The dull yellow Reliant followed the rattling gray Rabbit in a caravan of two through the cold, smoky ruins of northern Virginia. Erik and Vivian led the way in the frosty convertible, while the rest of the group followed in the relative comfort of the sedan.
Trent sat crushed behind the steering wheel of the Reliant with the seat pushed too far forward and his knees pressed against the underside of the dashboard. Priscilla was by his side in the properly adjusted passenger seat, holding his tail in one hand and stroking it with the other as if it were a soft baby bunny. A broad, toothy grin was spread across Trent’s face, and his eyelids hung in a semi-orgasmic slouch.
“That’s right, Prissy,” he moaned. “Pet the snake. Pet it like you mean it.”
“Um, hello?” Bobby squeamishly called from the back seat. “There’s other people in the car here, you know. Could you please not get a tail job right in front of us?”
“Seriously,” Sherri spat. “You’re so disgusting. You were scared shitless of God smiting you over that thing until you realized that it’s like the big hairy manpole your late-blooming ass never had. Now you’re in love with it!”
“Well, it’s like it says in the first book of Corinthians,” Trent said thoughtfully.
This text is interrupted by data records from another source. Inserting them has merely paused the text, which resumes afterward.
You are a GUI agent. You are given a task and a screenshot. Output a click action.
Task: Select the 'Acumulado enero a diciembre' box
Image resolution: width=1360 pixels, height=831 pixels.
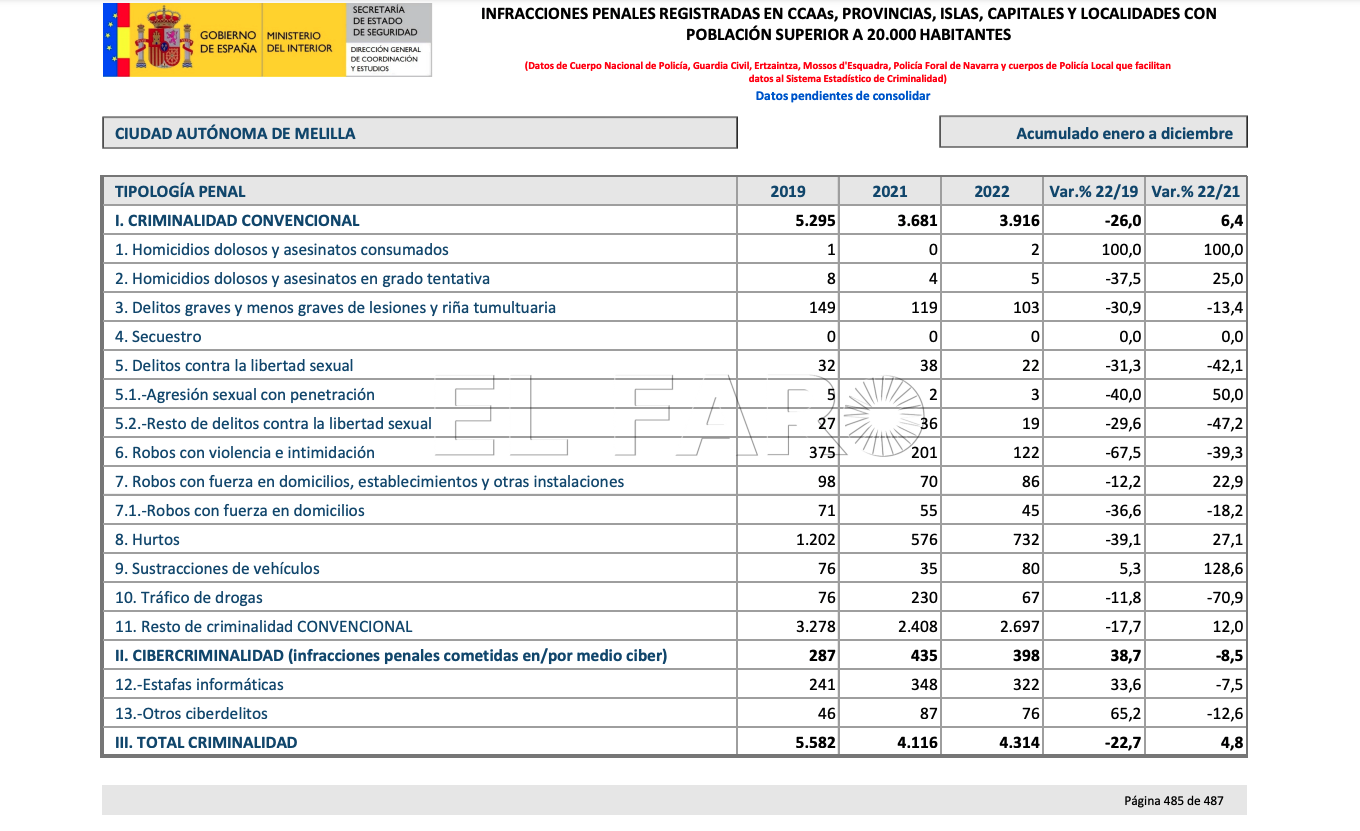(1093, 133)
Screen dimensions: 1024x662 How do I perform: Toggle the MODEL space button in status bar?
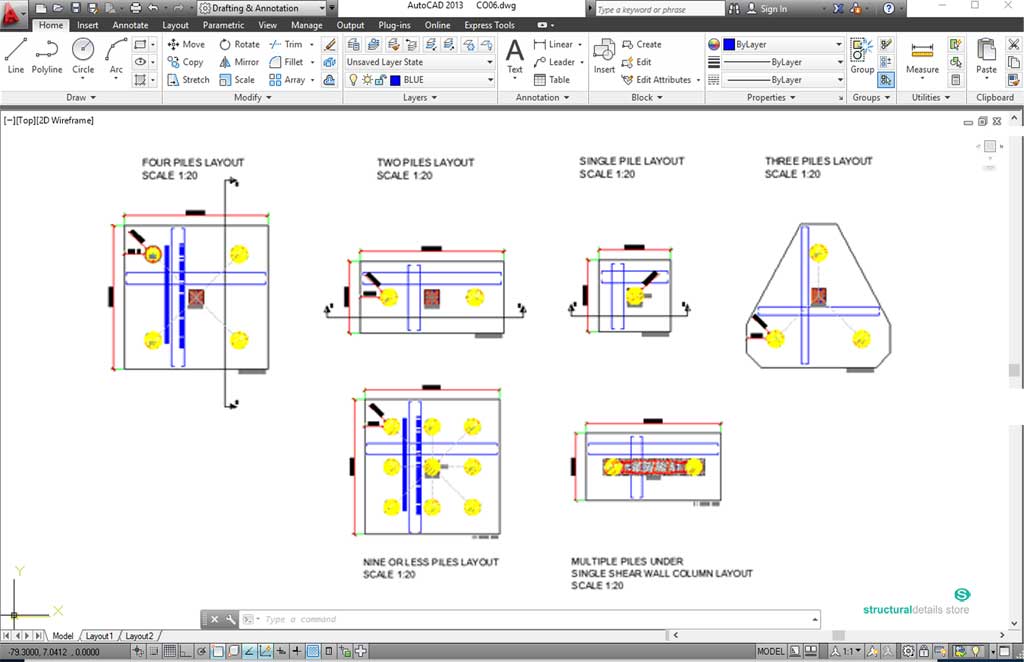(771, 651)
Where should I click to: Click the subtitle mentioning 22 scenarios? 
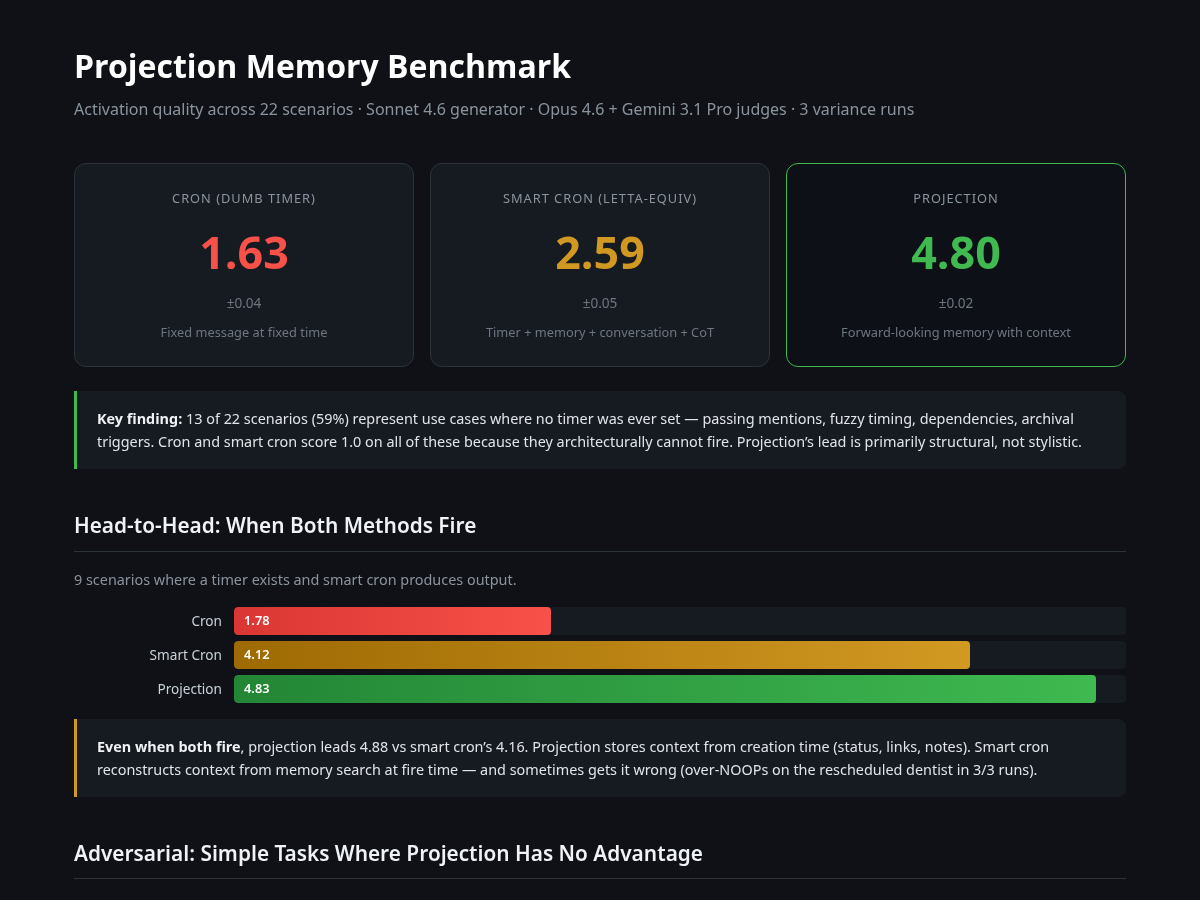click(x=494, y=109)
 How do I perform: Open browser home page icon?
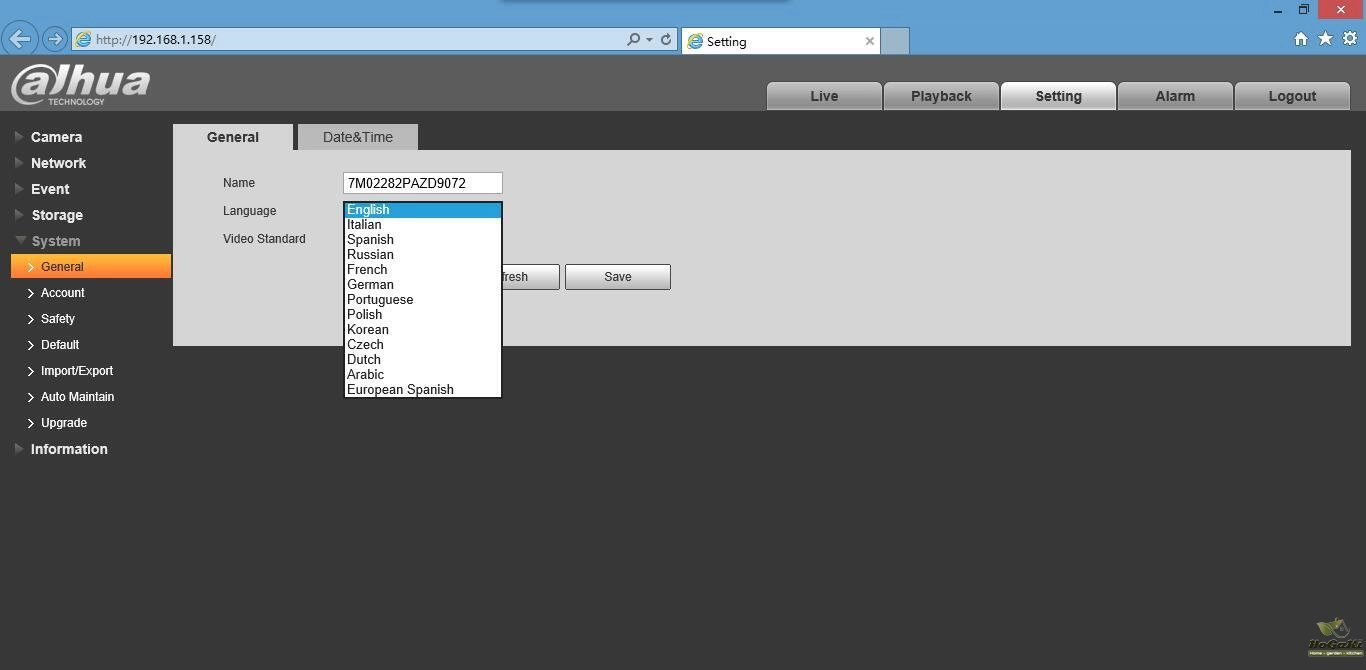(1300, 39)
“‘We shall not all sleep, but we shall all be changed, in a moment, in the twinkling of an eye at the last trumpet.’”
“You’re unbelievable!” Sherri yelped. “When Erik mutated, you said he was the son of Satan, but now that it’s happened to you it’s actually written in the Bible?! ”
“Greater theologians than I have misinterpreted His divine word at first,” Trent shrugged.